I found in an on-line commentary the words of Chuck Smith, in a sermon he made near Easter-time. This is about idolatry:

"David the psalmist speaks of, again, the folly of idols. He said, "The work of the heathen is vain for they take a stick out of the forest, and they carve it and they make an image like unto themselves." He said, "But though they put eyes on the little god, the eyes can't see. Though they put ears on the little god, they can't hear. Though they put feet on it, they can't walk. Though they put the mouth, it can't speak."
Then he makes a very interesting observation, and he said, "They that have made them have become like unto the gods that they have made." You see, the first observation is that men have to have a god, and many men make their own gods. But when a man makes a god, he makes his god like himself. The anthropomorphic concepts. Because I have eyes, I put eyes on my little god. Because I have ears, I carve ears on the little god. Because I have a nose, I carve a little nose. Because I have feet, I carve the feet. Because I don't have any hair, I leave him bald. But though I may take great care in carving out the eyes on my little god, those eyes never do see anything. Though I carve a mouth on my little god, the mouth can't speak. Though I may carve feet on it, it can't walk. It's a dumb little idol.
But tragically, a man becomes like his god. If your god is a dumb stupid little idol, you are becoming like your god. Insensate, where soon you no longer hear the voice of God; you no longer see the glory of God; you no longer feel the presence of God. You've become like your gods, insensate to God. A man becomes like his god. That can be a glorious blessing, or a glorious, I mean a horrible curse. It all depends on who your god is. A man becomes like his god. "And we with open face beholding the glory of the Lord are changed from glory to glory, even into the same image by the power of His Spirit within us" (
II Corinthians 3:18). Hey, I'm becoming like my God. "Beloved, now are we the sons of God. It doesn't yet appear what we're gonna be, but we know when He appears we're going to be like Him, for we will see Him as He is" (I John 3:2)." "

May those of us who are receiving Your divine radio-signals remain shielded by the assurances of that verse from I John and from II Corinthians.

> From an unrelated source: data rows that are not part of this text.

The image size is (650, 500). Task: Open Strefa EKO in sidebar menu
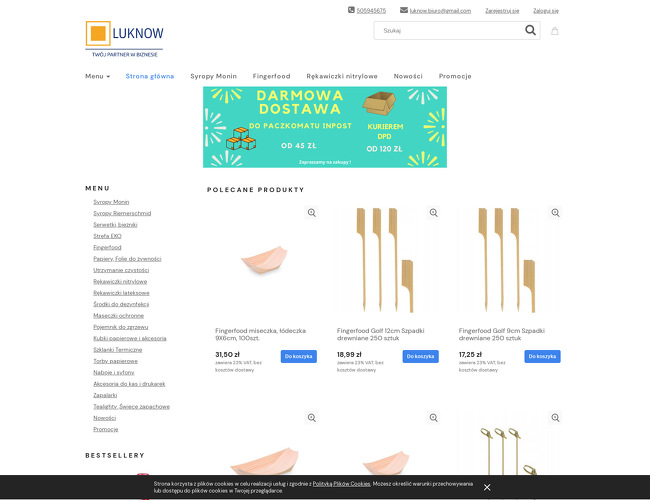107,236
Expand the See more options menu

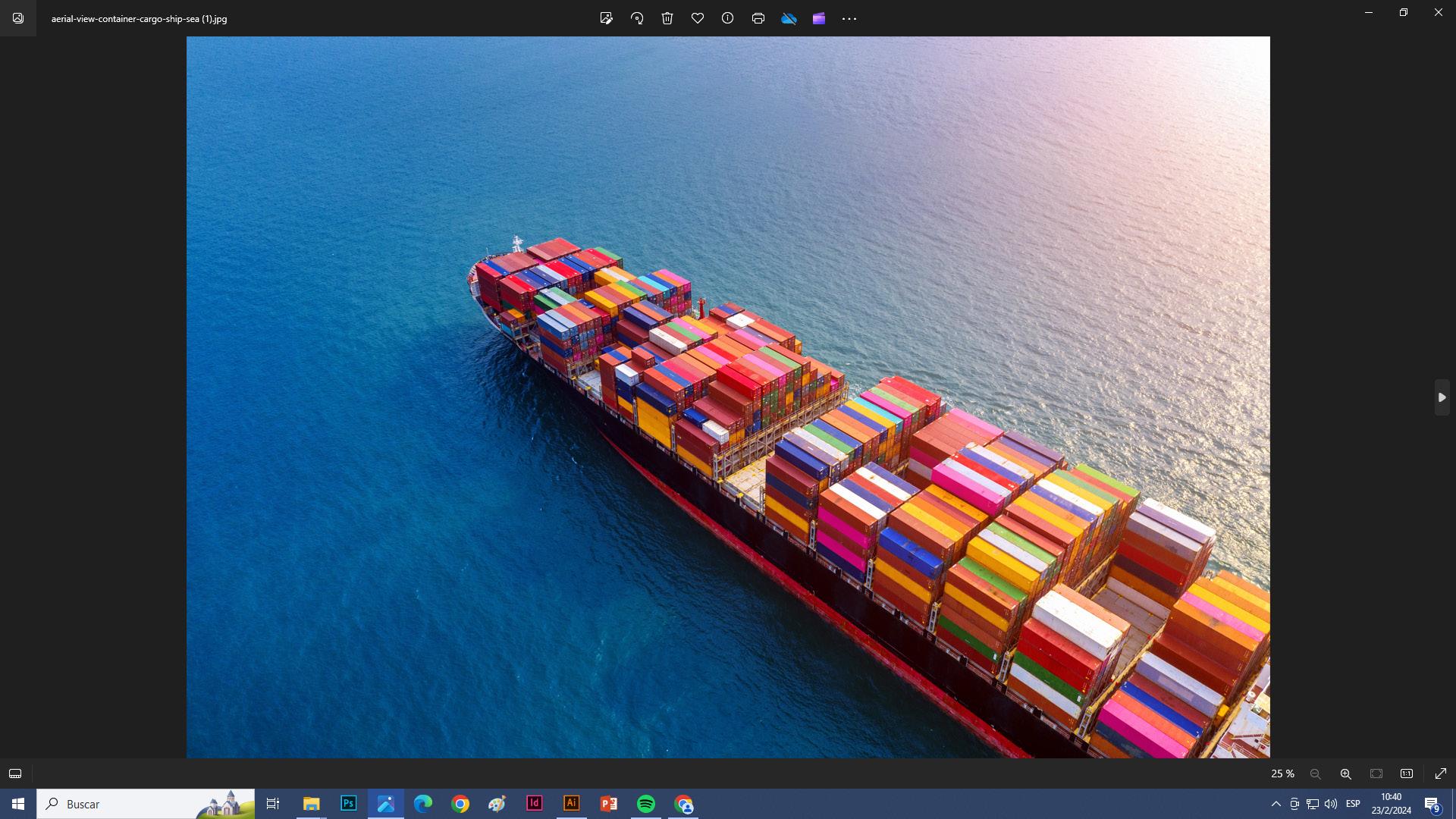[849, 18]
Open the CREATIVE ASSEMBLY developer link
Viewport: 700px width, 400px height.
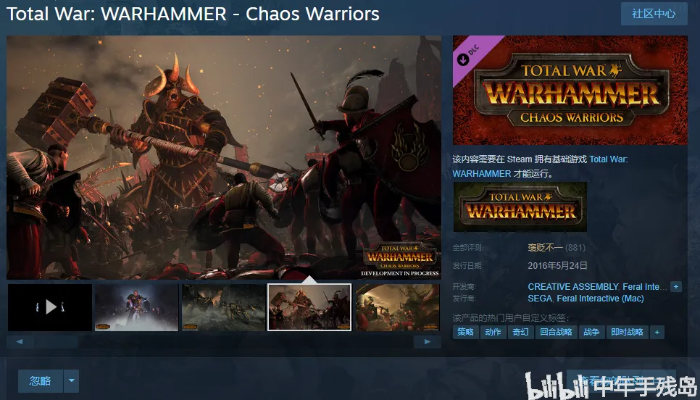tap(573, 287)
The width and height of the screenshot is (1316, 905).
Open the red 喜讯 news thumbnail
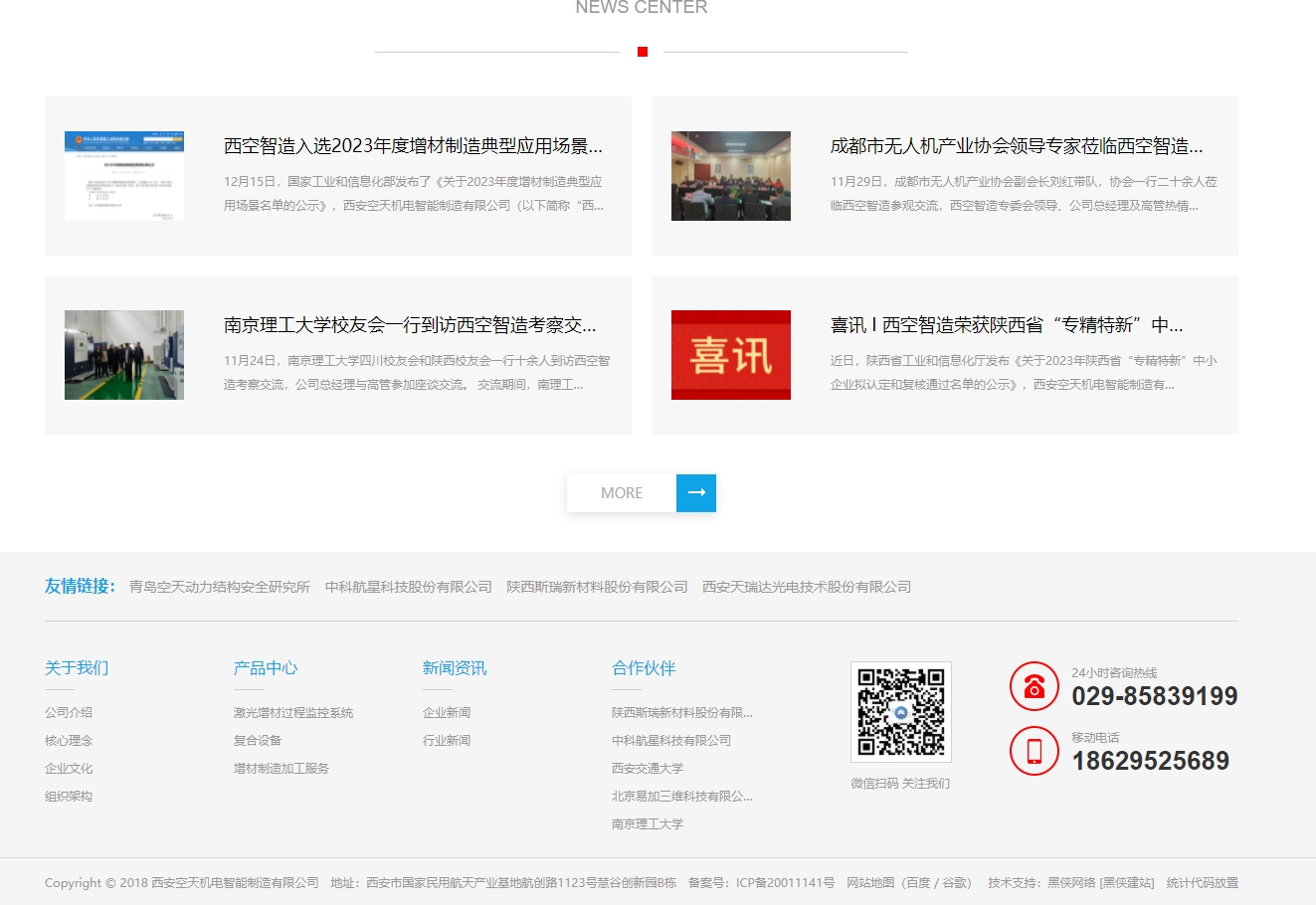730,355
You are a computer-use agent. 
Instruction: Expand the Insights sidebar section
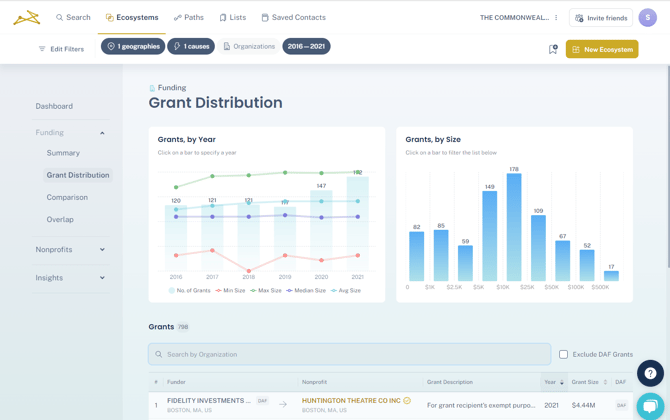click(x=102, y=278)
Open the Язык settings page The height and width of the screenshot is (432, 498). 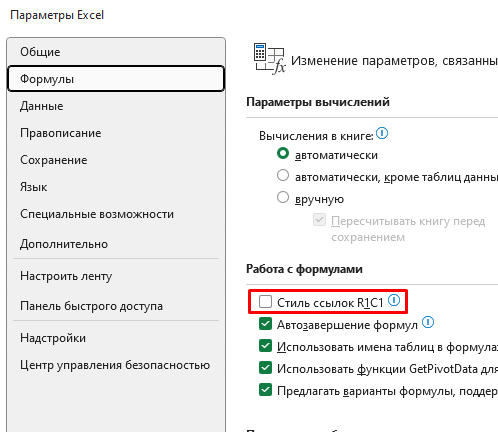tap(116, 187)
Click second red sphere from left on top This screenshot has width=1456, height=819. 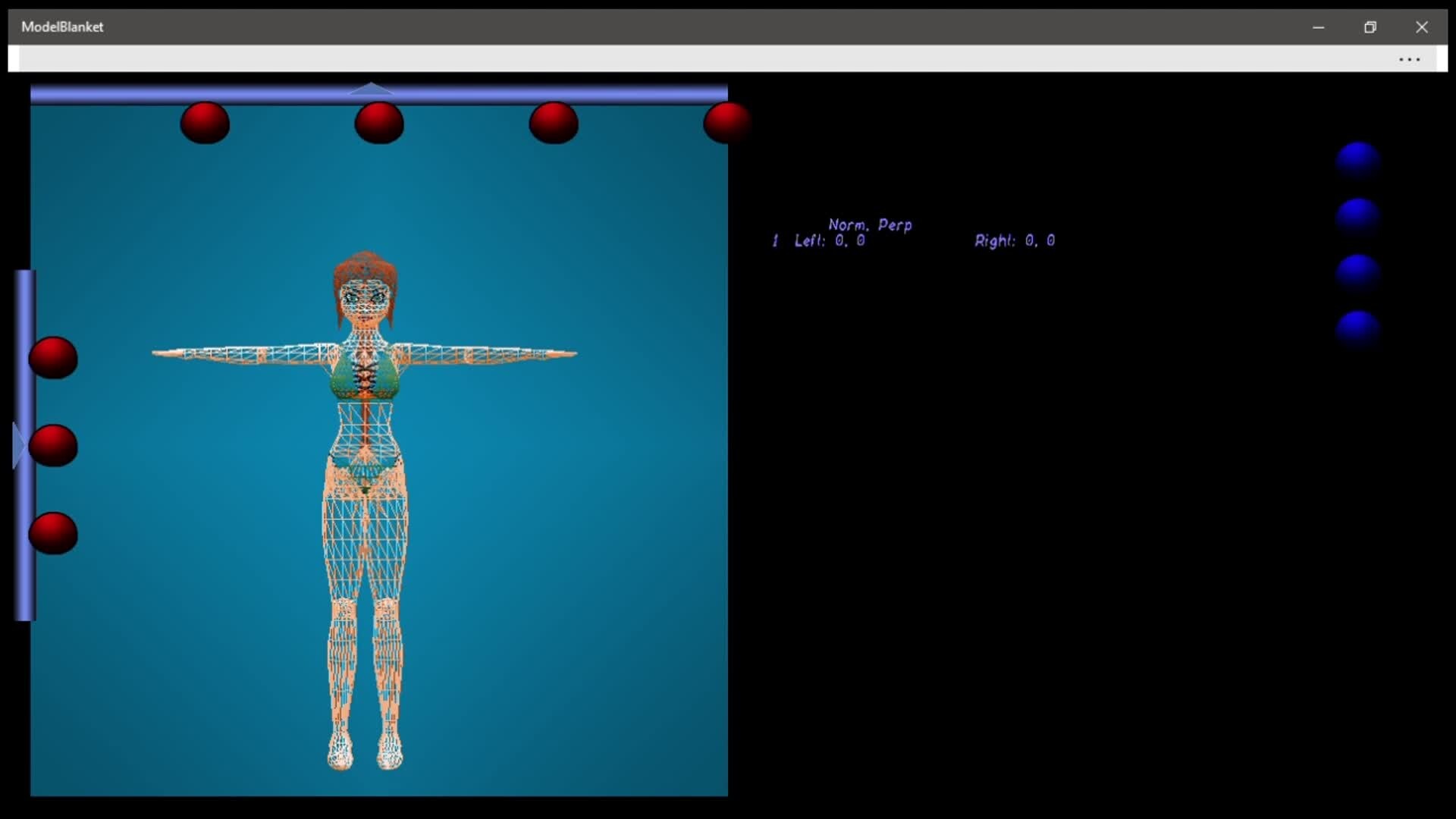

As for me, this is my plea to You as a gap-filler in the throes of study over what You reveal as I travel along the way that is Your Son:


Psa 86:7
In the day of my trouble I will call upon thee: for thou wilt answer me.

Psa 86:8
Among the gods [there is] none like unto thee, O Lord; neither [are there any works] like unto thy works.

Psa 86:9
All nations whom thou hast made shall come and worship before thee, O Lord; and shall glorify thy name.

Psa 86:10
For thou [art] great, and doest wondrous things: thou [art] God alone.